··· The data ···

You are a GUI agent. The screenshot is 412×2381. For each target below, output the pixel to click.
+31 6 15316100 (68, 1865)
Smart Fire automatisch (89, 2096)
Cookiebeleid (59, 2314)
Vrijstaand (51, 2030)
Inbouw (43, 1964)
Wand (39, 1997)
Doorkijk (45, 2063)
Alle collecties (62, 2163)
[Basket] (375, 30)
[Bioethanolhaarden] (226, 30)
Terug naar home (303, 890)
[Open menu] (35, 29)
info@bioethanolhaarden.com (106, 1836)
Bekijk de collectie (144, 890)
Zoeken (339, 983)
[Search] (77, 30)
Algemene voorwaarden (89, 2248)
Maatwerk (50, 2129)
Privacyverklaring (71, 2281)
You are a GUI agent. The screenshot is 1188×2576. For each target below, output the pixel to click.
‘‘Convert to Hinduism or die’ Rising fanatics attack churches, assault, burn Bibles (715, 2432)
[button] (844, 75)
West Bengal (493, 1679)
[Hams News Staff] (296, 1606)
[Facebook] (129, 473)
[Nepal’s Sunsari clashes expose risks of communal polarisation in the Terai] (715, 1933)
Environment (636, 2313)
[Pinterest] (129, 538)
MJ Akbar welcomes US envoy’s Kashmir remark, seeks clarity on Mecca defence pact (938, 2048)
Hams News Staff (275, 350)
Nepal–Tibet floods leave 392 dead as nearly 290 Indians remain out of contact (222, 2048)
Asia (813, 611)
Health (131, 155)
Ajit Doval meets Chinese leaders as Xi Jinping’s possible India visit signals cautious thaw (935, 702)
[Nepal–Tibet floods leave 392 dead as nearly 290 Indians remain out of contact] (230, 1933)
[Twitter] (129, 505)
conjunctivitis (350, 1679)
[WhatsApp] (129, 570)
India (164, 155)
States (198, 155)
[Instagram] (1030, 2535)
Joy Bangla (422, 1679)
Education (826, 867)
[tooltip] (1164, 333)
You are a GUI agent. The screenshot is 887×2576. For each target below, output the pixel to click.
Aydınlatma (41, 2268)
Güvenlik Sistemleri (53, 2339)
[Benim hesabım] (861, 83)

···

**What to work on**
Report how many lines above include "screenshot". Nothing else.

**Answer box**
3